Was it originally design completely using Flash?
If you website was built entirely in flash, you may have already discovered that updating your website necessitates a professional developer be involved.  Flash can be a somewhat complex system to use.  Just adding a page can be a very monumental task for Flash amateurs.  While converting your flash website to a content managed based solution might be a lot of upfront work, in the long run it’s going to save you much time and money.  Content management systems make it so easy for people to update their websites without any HTML or programming experience at all. Having all your content managed by a database, in itself, can be extremely beneficial.  Not to mention, the ease of adding, deleting and editing pages and content.

Is your website only 640 pixels wide?

Actually, you are not alone.  There are still websites out there that were designed at this resolution because years ago we only  12 and 14” CRTs.  Every year, the monitors that people are using to view websites seem to get bigger and bigger.  Not only are people viewing your website on computer monitors and laptops, but they are using very large plasma and LED displays.  Imagine what your 640 pixel wide website would look like on a 46” LED screen.  Pretty tiny.

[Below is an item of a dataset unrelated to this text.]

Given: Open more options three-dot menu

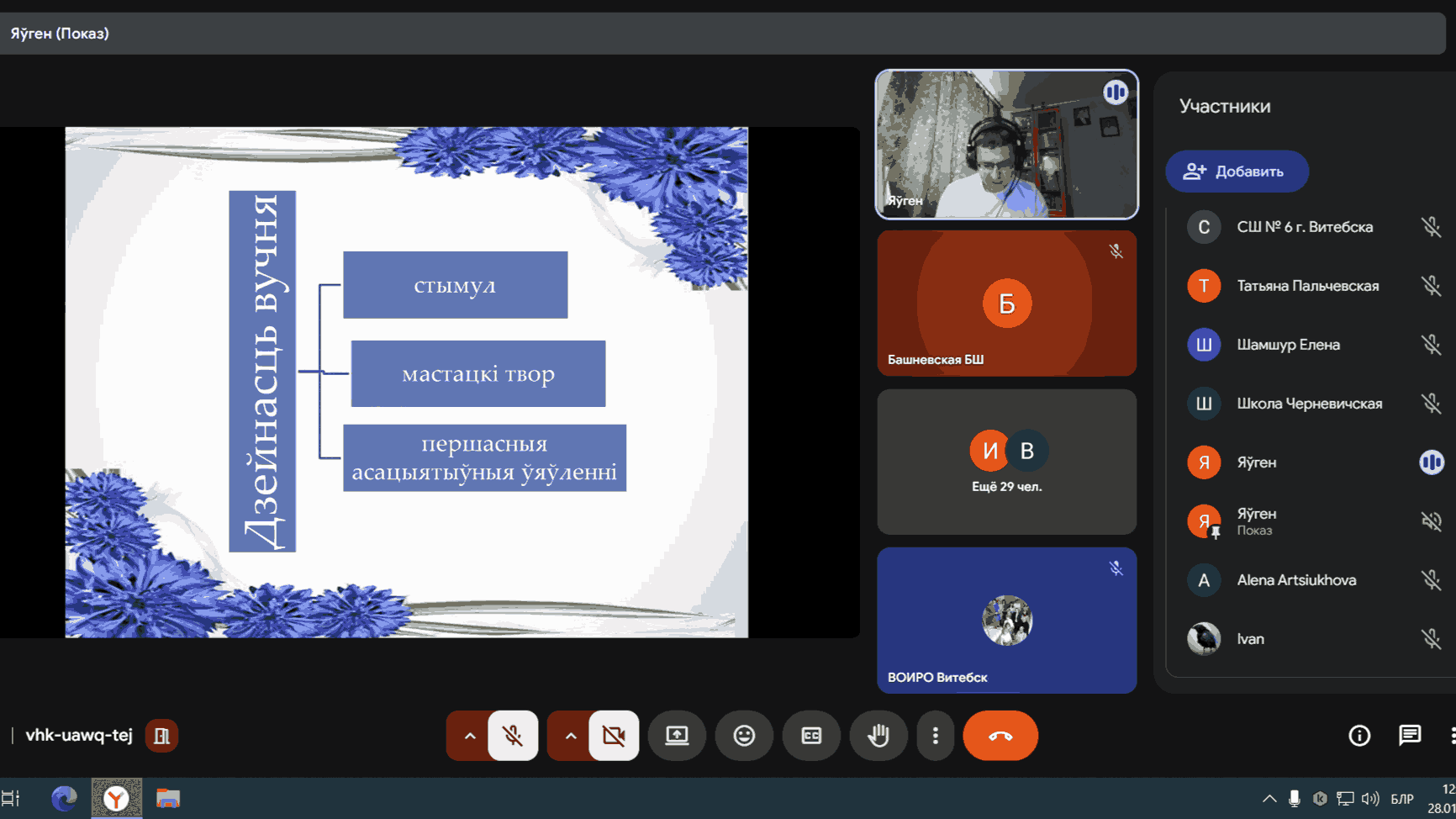Looking at the screenshot, I should click(x=935, y=736).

According to this wiki article on Display Resolution, 76% of users are probably viewing your website on a resolution that is higher than 1024 x 768.  Less than 1% are viewing it at 800 x 600.  Reference: en.wikipedia.org/wiki/Display_resolution

Before you decide how wide to make your new website, check your website statistics.  Most website stats will show you how many people are viewing your website and what resolution they are using.

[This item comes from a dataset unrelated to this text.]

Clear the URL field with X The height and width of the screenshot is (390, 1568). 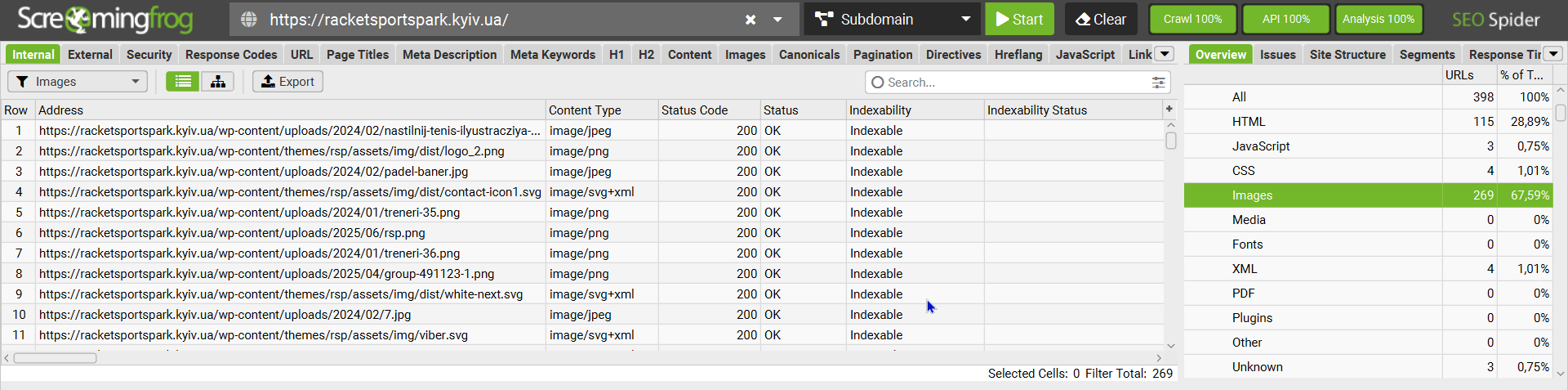[751, 20]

Do you have a Microsoft FrontPage default theme?

Microsoft FrontPage was one of the first WYSIWYG editors that allowed people without HTML knowledge to build their own website.  While it was generally pretty easy to use, the themes that were offered were mostly very similar.  Any seasoned web surfer could easily tell a FrontPage designed website right from the start.  It can give your website an amateur or old feel and that’s probably not something you want your users walking away with.
Was your website built more than 10 years ago?

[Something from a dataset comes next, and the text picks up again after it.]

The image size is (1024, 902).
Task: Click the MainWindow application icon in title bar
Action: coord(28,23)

As with most things, technology has changed so rapidly in recent years, even more so with the internet.  If your website was built more than 10 years ago, chances are it’s not using Cascading Stylesheets (CSS) or a global navigation structure.  The benefits of using these two features are huge.  CSS separates design from content, with the big benefit of being able to change one file and have it affect the entire website design.   For example, you can set the font type, size and color in your CSS file and your entire website uses that stylesheet to display a universal font everywhere.  Just say no to the tag!

The same goes with global navigation.  You should never have to touch every single page on your website when you add or remove a page.  Global navigation allows you to edit one file and have the result appear on all pages.